ANTYBIOTYKI to obosieczny miecz . Często ratują życie. Nie ma dyskusji - trzeba
je stosować jeśli jest zakażenie bakteryjne.
To właśnie dzięki nim, wcale nie innym lekom, tak bardzo wydłużyła się średnia
długość życia człowieka w ostatnich 100 latach. Uratowały miliony ludzi, zabiły
nieobliczalną liczbę drobnoustrojów, zarówno patogennych (tych złych) , jak i
... pożytecznych. Problemem dzisiaj jest to, że antybiotyków używa się bez sensu
walcząc z wirusami.
Po antybiotykoterapii obserwuje się spadek odporności (9, 10). Najczęściej, po
kilku tygodniach od zakończenia kuracji. Znają to niektórzy rodzice. Jedna
infekcja dziecka, leczona antybiotykiem, potrafi zapoczątkować błędne koło.
Ledwo się skończy leczenie, dziecko „łapie” następną chorobę. Najczęściej „wirusówkę”

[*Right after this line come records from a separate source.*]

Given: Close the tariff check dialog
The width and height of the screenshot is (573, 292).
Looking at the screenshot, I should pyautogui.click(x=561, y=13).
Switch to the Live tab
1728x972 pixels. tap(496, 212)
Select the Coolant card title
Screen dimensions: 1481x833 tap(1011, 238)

(nie daj Boże, leczoną kolejnym antybiotykiem). I zamiast iść do szkoły,
przedszkola, czy żłobka musi znowu zostawać w domu. Czemu? Otóż, po leczeniu
antybiotykiem totalnie ulega przeorganizowaniu rozkład sił w naszych jelitach
(11,12). I jest gorzej, bo zaburzona przez antybiotyk równowaga oznacza
bezsilność wobec wrednych drobnoustrojów. Bakterie jelitowe przyczyniają się do
tego, by system odpornościowy produkował odpowiednią ilość związków
utrzymujących układ odpornościowy w stanie stałej czujności (22,24-29). Do tego,
nieprawidłowa mikrobiota to zaburzenia hormonalne i metaboliczne (13-20).
Antybiotyki zakłócają komunikację pomiędzy mikrobiotą a naszym układem
immunologicznym, powodując nie tylko częstsze „łapanie” zakażeń, ale też większą
skłonność do chorób z autoagresji (10, 21).

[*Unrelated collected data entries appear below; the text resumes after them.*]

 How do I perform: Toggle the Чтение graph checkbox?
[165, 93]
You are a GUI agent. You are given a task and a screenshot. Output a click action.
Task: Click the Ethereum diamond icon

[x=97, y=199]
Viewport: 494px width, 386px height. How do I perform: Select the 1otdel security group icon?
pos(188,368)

U niektórych osób skład mikroflory jelitowej zaczyna przypominać stan sprzed
antybiotyku już po tygodniu po zakończeniu kuracji, u innych ludzi - niektórym
gatunkom bakterii nie udaje się powrócić do społeczności nawet w ciągu czterech
lat po antybiotykoterapii (22,23).
Antybiotyki osłabiają odporność przeciw wirusowi grypy (30, 31). Myszy
potraktowane antybiotykiem i zarażone wirusem grypy znacznie później eliminowały
krążący w ich krwi wirus i częściej umierały z powodu tej infekcji (31). Sygnały
pochodzące od mikrobioty potrzebne są do utrzymania sprawności makrofagów - to
"wielcy pożeracze" układu odpornościowego [w sensie - jego narzędzie]. Znajdują
się w każdej tkance ciała, chociaż w różnych postaciach. Dzięki ich zdolności do
niszczenia „najeźdźców”=patogenów i wydawania poleceń innym komórkom
immunologicznym, odgrywają centralną rolę w ochronie swojego gospodarza (czyli
nas). Makrofagi zwierząt doświadczalnych na antybiotykach miały upośledzoną
zdolność do wypełniania swoich obowiązków. Mniej skutecznie radziły sobie z
blokowaniem namnażania wirusa.
Antybiotyki umożliwiają rozkwit grzybom (31).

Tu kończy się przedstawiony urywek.